Martedì Piero l’ha raggiunta e lo riconosco perfettamente in queste righe pubblicate dalla Compagnia Torino Spettacoli: «“Beh, posso dire di aver vissuto!”, ce lo ha detto ieri, con la sua voce straordinaria e con un sorriso convinto e sereno». Sono commosso, non posso negarlo, e mi sembra proprio di sentirlo dire queste parole degne di lui, anche perché il suo “pianissimo” arrivava forte e chiaro fino all’ultima fila della platea.
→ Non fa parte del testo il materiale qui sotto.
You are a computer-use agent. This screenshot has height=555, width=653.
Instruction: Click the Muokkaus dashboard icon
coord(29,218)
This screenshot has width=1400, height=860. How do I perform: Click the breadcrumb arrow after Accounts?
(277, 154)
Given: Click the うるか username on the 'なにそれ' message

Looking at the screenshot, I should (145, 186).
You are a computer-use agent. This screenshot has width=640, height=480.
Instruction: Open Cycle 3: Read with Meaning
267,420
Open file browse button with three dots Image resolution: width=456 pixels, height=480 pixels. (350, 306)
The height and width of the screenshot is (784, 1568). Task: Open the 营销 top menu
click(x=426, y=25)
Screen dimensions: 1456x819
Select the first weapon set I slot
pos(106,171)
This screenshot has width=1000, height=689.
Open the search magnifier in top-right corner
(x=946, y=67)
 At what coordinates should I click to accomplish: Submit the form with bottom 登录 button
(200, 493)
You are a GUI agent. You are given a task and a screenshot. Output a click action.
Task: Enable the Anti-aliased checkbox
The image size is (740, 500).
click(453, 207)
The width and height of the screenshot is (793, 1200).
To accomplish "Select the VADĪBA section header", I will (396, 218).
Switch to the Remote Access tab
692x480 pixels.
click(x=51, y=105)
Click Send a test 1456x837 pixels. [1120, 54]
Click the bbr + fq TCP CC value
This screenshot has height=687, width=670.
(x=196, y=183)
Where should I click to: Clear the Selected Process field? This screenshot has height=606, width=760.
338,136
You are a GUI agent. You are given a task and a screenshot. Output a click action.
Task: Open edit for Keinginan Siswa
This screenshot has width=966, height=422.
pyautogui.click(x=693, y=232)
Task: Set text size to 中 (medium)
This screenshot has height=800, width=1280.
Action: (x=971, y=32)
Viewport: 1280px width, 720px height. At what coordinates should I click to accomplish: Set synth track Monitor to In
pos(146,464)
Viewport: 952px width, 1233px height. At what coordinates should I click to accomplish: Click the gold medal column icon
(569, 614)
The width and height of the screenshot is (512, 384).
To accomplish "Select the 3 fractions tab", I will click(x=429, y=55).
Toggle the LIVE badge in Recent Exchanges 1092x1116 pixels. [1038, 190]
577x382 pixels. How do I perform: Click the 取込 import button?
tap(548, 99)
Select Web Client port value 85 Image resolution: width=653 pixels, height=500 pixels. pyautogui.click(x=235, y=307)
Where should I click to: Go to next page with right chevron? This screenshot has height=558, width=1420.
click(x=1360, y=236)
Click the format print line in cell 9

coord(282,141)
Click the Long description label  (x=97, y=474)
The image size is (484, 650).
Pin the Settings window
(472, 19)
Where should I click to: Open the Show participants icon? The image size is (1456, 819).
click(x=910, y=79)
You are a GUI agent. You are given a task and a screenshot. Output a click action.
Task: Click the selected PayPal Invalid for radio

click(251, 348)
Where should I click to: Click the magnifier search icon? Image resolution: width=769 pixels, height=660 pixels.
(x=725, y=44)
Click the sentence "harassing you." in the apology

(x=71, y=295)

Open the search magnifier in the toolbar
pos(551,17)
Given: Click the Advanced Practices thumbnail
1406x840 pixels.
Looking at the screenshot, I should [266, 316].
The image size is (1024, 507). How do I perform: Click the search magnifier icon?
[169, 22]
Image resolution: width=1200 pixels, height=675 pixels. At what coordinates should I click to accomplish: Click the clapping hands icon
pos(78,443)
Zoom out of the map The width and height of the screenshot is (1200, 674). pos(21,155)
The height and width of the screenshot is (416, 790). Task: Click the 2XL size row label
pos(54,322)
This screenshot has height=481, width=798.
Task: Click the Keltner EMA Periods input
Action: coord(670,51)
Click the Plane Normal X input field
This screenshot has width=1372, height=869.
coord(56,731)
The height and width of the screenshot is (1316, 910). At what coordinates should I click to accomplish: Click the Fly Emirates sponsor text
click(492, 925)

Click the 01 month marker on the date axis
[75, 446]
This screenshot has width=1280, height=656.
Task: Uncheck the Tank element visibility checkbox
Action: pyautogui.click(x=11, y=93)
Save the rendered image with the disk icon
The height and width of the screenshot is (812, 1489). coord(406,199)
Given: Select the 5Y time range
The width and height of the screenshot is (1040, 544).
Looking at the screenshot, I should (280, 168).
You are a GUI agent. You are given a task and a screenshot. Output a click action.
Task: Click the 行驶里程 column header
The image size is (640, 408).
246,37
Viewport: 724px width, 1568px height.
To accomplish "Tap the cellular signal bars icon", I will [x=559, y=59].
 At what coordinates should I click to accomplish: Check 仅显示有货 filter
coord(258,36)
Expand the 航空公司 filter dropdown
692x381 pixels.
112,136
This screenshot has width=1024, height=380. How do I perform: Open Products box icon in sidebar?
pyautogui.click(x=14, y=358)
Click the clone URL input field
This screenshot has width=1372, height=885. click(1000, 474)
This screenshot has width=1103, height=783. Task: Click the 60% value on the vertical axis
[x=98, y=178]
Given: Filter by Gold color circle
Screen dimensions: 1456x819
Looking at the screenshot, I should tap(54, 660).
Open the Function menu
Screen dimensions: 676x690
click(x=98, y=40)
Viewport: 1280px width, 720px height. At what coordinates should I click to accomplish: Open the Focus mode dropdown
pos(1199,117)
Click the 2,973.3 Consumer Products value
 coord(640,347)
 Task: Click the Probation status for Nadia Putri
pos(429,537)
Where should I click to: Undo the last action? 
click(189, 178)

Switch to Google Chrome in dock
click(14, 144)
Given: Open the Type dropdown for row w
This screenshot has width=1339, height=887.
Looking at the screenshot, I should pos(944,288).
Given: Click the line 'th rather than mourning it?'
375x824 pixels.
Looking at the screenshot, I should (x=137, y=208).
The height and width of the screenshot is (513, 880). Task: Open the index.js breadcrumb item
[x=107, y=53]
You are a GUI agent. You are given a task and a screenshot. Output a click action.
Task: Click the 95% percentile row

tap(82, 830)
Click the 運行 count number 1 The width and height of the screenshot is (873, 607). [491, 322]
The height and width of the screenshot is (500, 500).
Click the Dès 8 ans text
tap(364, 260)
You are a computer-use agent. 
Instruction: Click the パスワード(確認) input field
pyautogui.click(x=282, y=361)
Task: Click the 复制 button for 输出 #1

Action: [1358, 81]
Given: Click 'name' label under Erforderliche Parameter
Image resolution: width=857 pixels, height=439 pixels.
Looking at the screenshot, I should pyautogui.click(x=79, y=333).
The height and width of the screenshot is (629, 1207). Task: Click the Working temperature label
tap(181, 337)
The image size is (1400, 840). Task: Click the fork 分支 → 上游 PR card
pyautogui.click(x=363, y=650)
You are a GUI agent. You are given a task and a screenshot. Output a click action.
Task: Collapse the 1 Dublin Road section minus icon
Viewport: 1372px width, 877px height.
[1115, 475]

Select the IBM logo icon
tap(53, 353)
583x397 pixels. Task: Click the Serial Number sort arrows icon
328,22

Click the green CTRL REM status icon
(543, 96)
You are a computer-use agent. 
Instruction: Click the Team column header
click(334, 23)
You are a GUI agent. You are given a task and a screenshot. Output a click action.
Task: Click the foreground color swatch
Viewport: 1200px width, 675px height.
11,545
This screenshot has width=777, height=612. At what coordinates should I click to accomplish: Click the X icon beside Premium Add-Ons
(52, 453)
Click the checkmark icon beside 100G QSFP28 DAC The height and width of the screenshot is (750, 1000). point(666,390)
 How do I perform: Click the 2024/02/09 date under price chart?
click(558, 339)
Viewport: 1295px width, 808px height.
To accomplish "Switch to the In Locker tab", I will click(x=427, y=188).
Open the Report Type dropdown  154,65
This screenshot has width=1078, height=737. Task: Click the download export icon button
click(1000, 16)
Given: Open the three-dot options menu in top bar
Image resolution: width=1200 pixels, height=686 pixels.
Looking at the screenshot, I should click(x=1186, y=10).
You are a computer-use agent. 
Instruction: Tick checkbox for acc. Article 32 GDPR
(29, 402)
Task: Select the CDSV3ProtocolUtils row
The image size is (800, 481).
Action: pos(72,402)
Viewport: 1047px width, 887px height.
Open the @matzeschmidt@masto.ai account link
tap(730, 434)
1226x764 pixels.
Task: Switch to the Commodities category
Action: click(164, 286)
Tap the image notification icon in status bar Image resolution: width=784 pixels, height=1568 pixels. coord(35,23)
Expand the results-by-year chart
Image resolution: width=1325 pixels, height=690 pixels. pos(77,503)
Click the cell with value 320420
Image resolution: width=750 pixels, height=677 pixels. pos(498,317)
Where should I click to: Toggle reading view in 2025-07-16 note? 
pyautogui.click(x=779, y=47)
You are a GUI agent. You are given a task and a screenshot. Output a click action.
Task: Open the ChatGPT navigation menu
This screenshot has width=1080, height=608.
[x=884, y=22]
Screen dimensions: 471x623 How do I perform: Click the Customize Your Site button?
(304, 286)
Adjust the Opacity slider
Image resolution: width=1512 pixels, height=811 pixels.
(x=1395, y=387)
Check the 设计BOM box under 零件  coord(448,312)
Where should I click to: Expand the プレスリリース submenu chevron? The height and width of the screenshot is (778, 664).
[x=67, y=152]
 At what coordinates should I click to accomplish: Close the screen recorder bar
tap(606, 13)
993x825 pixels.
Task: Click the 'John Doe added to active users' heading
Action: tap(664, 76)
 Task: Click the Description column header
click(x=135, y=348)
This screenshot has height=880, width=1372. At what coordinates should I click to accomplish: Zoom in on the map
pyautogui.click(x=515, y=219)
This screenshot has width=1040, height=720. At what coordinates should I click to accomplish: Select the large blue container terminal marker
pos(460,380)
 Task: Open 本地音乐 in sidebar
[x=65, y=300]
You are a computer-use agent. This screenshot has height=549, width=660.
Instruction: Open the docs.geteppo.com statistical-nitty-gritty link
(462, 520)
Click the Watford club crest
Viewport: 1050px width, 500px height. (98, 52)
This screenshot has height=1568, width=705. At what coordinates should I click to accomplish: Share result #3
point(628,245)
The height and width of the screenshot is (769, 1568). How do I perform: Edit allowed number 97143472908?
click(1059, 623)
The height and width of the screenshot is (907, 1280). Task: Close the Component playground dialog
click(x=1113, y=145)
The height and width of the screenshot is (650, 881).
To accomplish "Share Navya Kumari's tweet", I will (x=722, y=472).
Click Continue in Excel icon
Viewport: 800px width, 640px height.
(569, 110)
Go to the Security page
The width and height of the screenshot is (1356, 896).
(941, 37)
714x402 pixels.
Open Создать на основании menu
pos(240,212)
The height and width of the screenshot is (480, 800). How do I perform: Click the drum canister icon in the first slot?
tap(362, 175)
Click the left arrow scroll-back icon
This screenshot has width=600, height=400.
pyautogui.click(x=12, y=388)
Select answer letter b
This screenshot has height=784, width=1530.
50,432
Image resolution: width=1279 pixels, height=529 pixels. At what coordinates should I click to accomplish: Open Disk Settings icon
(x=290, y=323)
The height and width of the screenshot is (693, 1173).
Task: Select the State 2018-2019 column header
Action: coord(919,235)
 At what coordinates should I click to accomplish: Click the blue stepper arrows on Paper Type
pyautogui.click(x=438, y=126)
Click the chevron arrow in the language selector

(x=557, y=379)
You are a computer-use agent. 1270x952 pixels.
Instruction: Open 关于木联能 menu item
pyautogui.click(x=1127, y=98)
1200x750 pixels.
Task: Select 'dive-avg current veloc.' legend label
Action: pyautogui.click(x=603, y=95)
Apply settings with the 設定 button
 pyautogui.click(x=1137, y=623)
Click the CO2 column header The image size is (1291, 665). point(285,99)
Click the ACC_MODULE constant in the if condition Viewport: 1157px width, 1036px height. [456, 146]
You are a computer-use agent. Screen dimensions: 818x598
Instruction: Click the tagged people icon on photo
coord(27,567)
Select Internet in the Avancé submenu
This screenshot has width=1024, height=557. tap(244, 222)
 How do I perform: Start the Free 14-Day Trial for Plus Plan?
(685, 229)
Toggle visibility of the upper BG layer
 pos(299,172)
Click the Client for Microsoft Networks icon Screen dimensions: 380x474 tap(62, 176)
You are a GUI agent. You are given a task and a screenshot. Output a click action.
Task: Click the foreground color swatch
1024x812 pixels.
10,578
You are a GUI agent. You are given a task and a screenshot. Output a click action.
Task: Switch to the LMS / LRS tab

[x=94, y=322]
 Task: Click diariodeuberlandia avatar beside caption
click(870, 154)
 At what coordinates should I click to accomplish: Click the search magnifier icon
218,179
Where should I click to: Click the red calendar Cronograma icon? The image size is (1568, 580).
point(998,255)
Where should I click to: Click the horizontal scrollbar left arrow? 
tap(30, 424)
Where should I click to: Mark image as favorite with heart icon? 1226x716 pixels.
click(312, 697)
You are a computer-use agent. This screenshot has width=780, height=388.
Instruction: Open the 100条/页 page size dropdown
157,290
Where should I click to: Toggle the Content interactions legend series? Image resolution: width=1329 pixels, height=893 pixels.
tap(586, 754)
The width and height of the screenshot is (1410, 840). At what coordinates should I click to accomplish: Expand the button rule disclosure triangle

Nella lunga attività del Teatro Popolare di Roma (negli ultimi anni Nuti viveva a Torino, dove recitava e insegnava e dove era andato in scena fino all’ottobre scorso) Adriana e Piero vennero spesso a Messina, nel Teatro in Fiera prima e nel Vittorio Emanuele poi, con le loro messinscene di grandi classici, realizzati però con scelte audaci e significative, come quando presentarono “Oreste” di Alfieri (già di per sé un azzardo in termini di popolarità), con la regia di Giovanni Testori che scelse una messinscena in forma di oratorio, con gli attori sempre immobili sul palcoscenico. Apparentemente una follia. Invece quella staticità incredibilmente riusciva a esaltare il movimento delle azioni e delle emozioni descritte dai non facili versi alfieriani. Praticamente un miracolo.

Loro erano così: osavano, anche in maniera discutibile talvolta, ma sempre sinceri e innamorati del teatro. Penso ad Adriana: primadonna con registi quali Strehler, Ronconi ed Enriquez, avrebbe potuto fare una carriera “comoda” da teatri stabili. E l’avrebbe potuta fare anche Piero, anche se in ruoli da comprimario.
Invece, erano quanto di più lontano si possa immaginare dal concetto di teatro “impiegatizio”. Per loro la tournée, faticosa per quanto potesse essere, era motivo di vita, era gioia pura. Ricordo con quale entusiasmo – loro più di chiunque altro – partecipavano all’Incontro con l’attore, organizzato dalla Compagnia delle Arti nei locali del Gabinetto di Lettura (al quale si riferiscono le foto sotto) e da me condotto.

Erano felici di raccontare le loro scelte e di argomentarle con il cuore e con la testa (direi, anche con la pancia), accompagnati dagli eccellenti attori di cui sapevano circondarsi (ricordo, per esempio, Elena Zareschi, Pamela Villoresi, Leda Negroni, Sergio Basile). Un acceso dibattito si accese in occasione dell’Incontro seguito al debutto messinese de “La fiaccola sotto il moggio” di Gabriele D’Annunzio, con la regia di Piero Maccarinelli. Il D’Annunzio teatrale non mi è mai piaciuto e nell’introduzione della serata espressi il concetto: questo provocò una bella e amichevole disputa. «Il nostro mestiere – mi rispose Nuti – ci porta a far conoscere dei testi che non si fanno tutti i giorni. La nostra cooperativa non ha mai fatto bieco commercio del nostro lavoro».
E questa è una delle qualità principali che confermano l’apporto non piccolo che Piero Nuti ha dato al teatro italiano".